By Harry McCracken | Thursday, January 26, 2012 at 7:53 am
The New York Times is publishing an outstanding series of articles by Charles Duhigg and David Barboza on working conditions at the Chinese factories where Apple’s products are built:
More troubling, the groups say, is some suppliers’ disregard for workers’ health. Two years ago, 137 workers at an Apple supplier in eastern China were injured after they were ordered to use a poisonous chemical to clean iPhonescreens. Within seven months last year, two explosions at iPad factories, including in Chengdu, killed four people and injured 77. Before those blasts, Apple had been alerted to hazardous conditions inside the Chengdu plant, according to a Chinese group that published that warning.
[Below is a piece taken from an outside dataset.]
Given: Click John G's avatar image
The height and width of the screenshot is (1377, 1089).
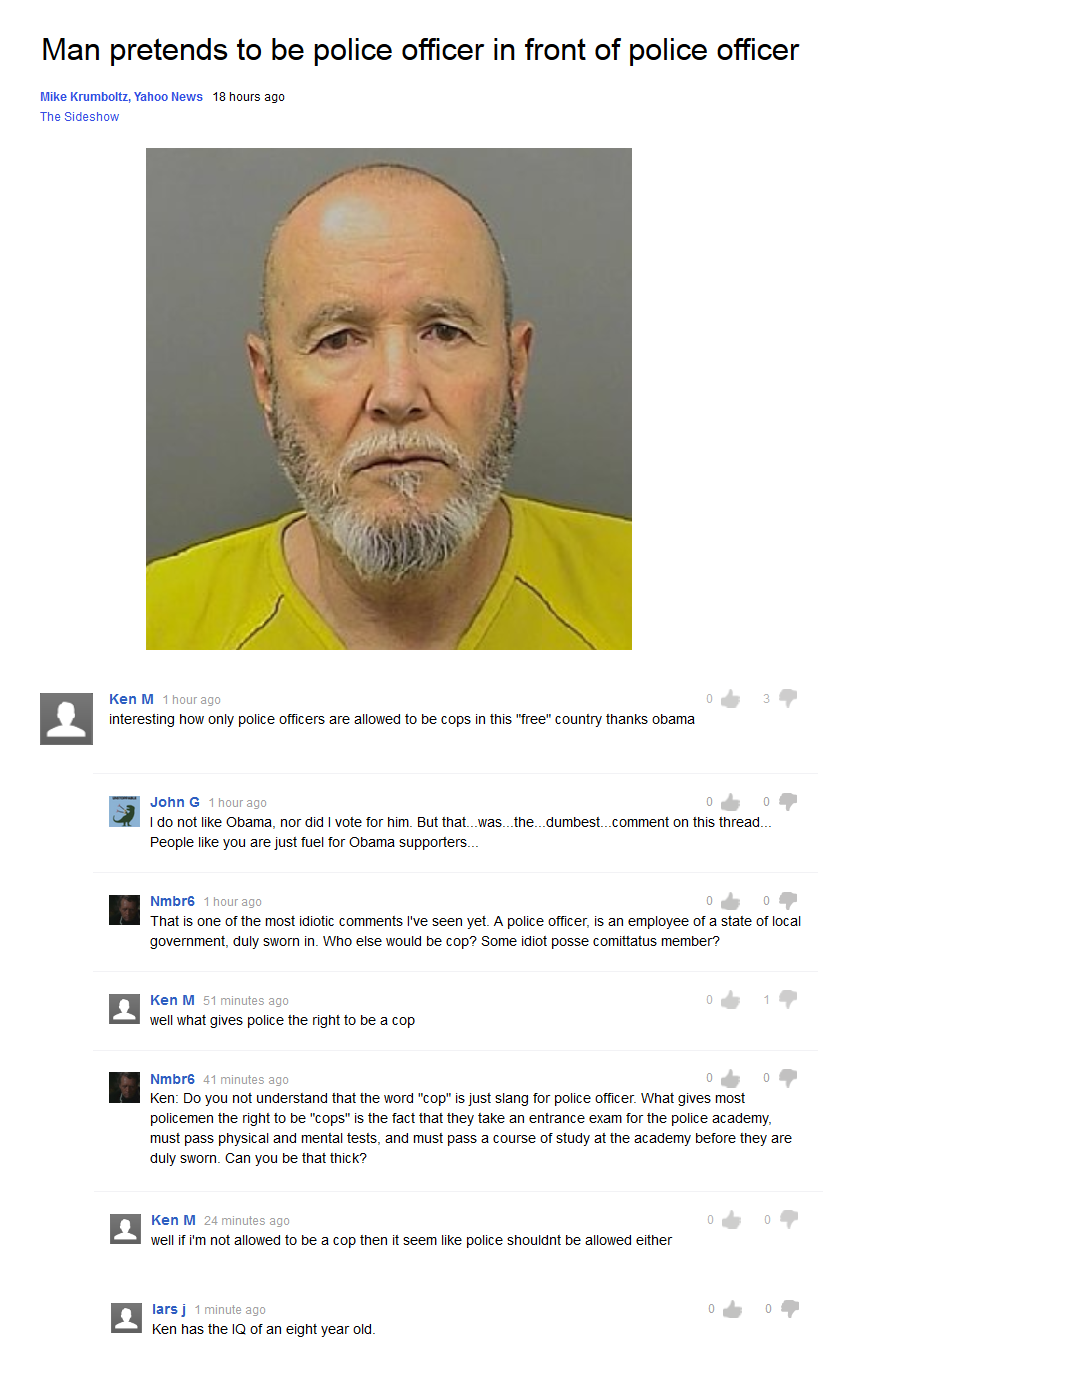Looking at the screenshot, I should pyautogui.click(x=124, y=811).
Apple (which declined to comment for the Times) is not the only company that has issues like this: Foxconn, its principal supplier, assembles 40 percent of the world’s consumer electronics, period. And Apple may be moving in the right direction when it comes to doing stuff about this and discussing the situation openly. But if you own Apple products or other gadgets made in China–and you do–you owe it to yourself to read the Times’ stories.
January 26th, 2012 at 1:41 pm
High priced consumer goods produced by slave wage, oppressed people. Gotta love it.
January 27th, 2012 at 6:02 am
I haven't read this story, but I keep seeing it reshared everywhere. I'd be curious to know how Foxconn's injury/death/suicide rates compare to other factories in China.